Innen und Außen

Die Frage, wie sehr wir uns vor der bösen, hektischen und stressigen Aussenwelt in unser trautes Heim zurückziehen, wurde vor Kurzem im ZEITMAGAZIN 01/2015 in einem langen Artikel mit dem Titel “Die Welt ist mir zu viel” behandelt.

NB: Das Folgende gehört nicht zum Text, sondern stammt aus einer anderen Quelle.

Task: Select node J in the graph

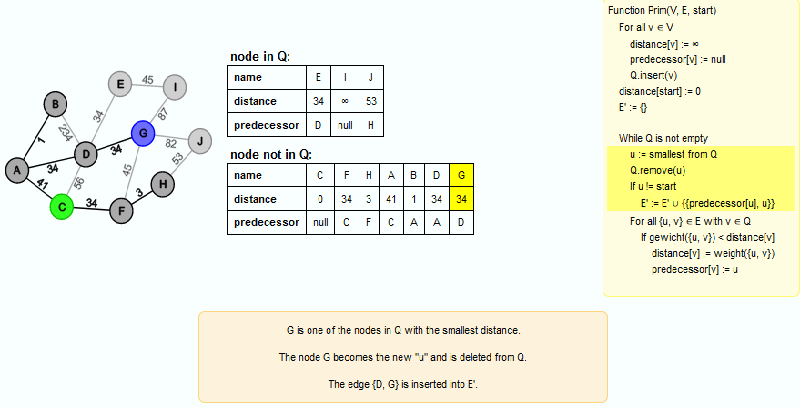Action: tap(200, 141)
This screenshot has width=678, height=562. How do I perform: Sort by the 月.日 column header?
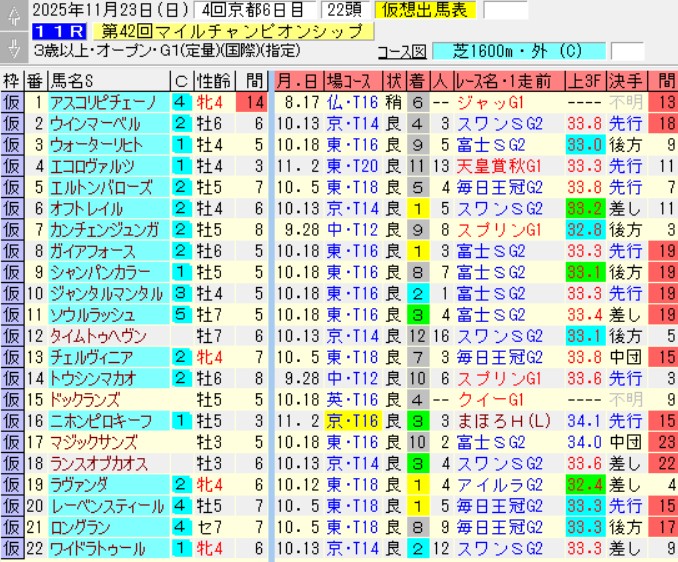(x=298, y=80)
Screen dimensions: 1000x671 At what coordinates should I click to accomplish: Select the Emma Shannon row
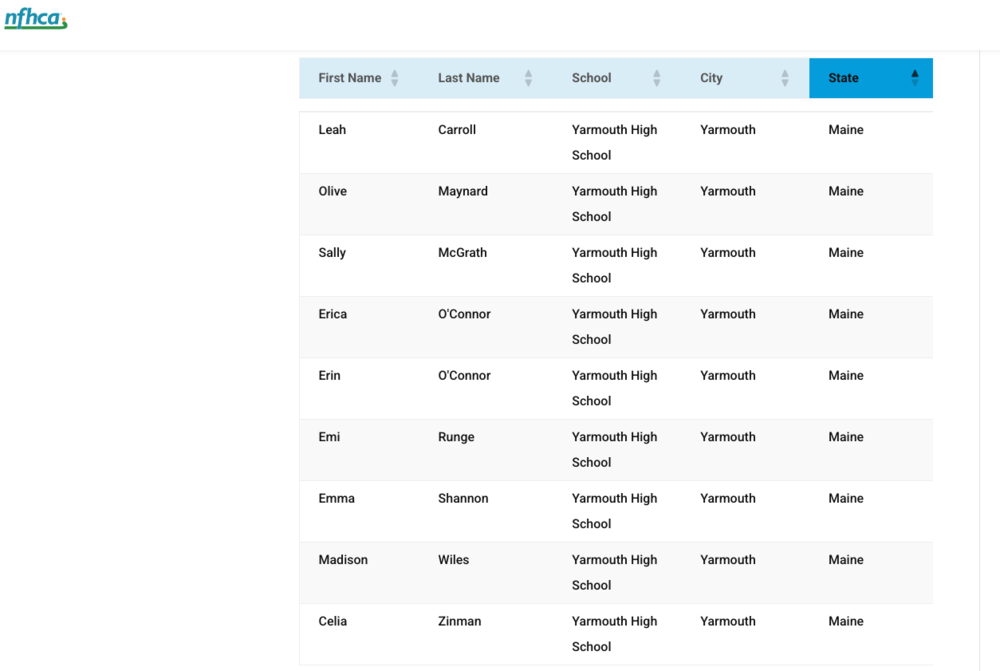[615, 511]
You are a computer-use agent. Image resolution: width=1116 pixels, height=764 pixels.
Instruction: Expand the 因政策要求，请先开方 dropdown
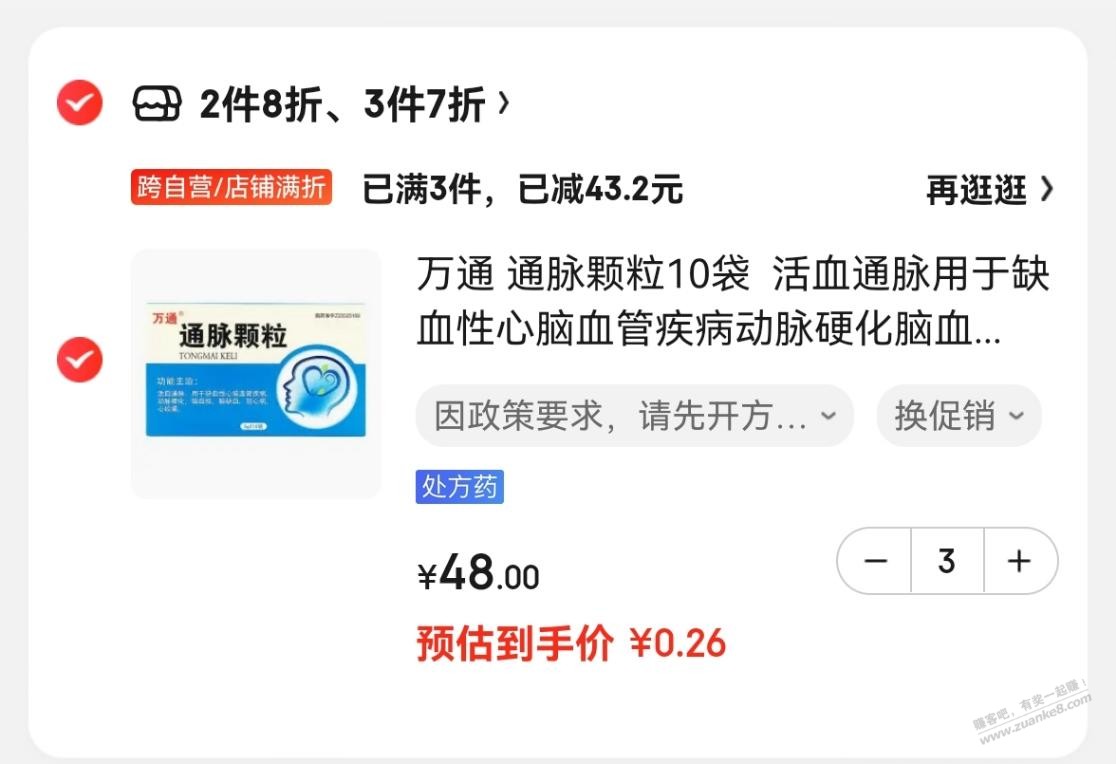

Es wir der Rückzug aus der Realität kritisiert, die meistens nicht so rosig ist, wie wir uns das gerne zurecht träumen, Rückzug in einen kuscheligen Kokon, in eine rosige Wunschwelt. In vielen Artikeln wird Berlin Mitte oder Prenzlauer Berg als Paradebeispiel für gesellschaftliche und sozialpololitische Entwicklungen angeführt, weil hier die Strömungen zu erst entstehen oder am deutlichsten sichtbar werden.  Da fühle ich mich dann auch immer gleich persönlich angesprochen oder angegriffen. Das nervt einerseits, andererseits ist das auch ein Prüfstein um mein/unser eigenes Leben zu überdenken (und das ist von Zeit zu Zeit wichtig).

Ja, das Leben ist anstrengend! Aber das ist normal, wenn man einen Beruf hat und eine Familie mit Kindern. Ist auch gar nicht so schlimm. Das ganze Gejammer findet meistens auf sehr hohem Niveau statt. Natürlich muss man gut aufpassen, sein Leben im Gleichgewicht zu halten und das ist auch nicht so einfach, wie einem in manchen Lifestyle-Magazinen suggeriert wird,  aber das ist unsere Aufgabe und kann nicht als fadenscheinige Begründung für einen Rückzug aus dem öffentlichen und politischen Leben gelten. Und ich denke, man braucht auch unbedingt einen Rückzugsort, an dem man sich entspannen und auch mal die Welt ausblenden kann. Es spricht auch nichts dagegen, sich sein Zuhause so angenehm und schön wie möglich zu machen. Und es ist auch sinnvoll, sich zum Ausgleich für die vielfältigen Belastungen mit kontemplativen Dingen zu beschäftigen. Handarbeiten z. B. kann sehr kreativ und meditativ sein. Jeder muss seinen Ausgleich finden (Sport hilft übrigens auch ganz gut) für den Druck, dem er jeden Tag ausgesetzt ist, aber das ist nicht alles.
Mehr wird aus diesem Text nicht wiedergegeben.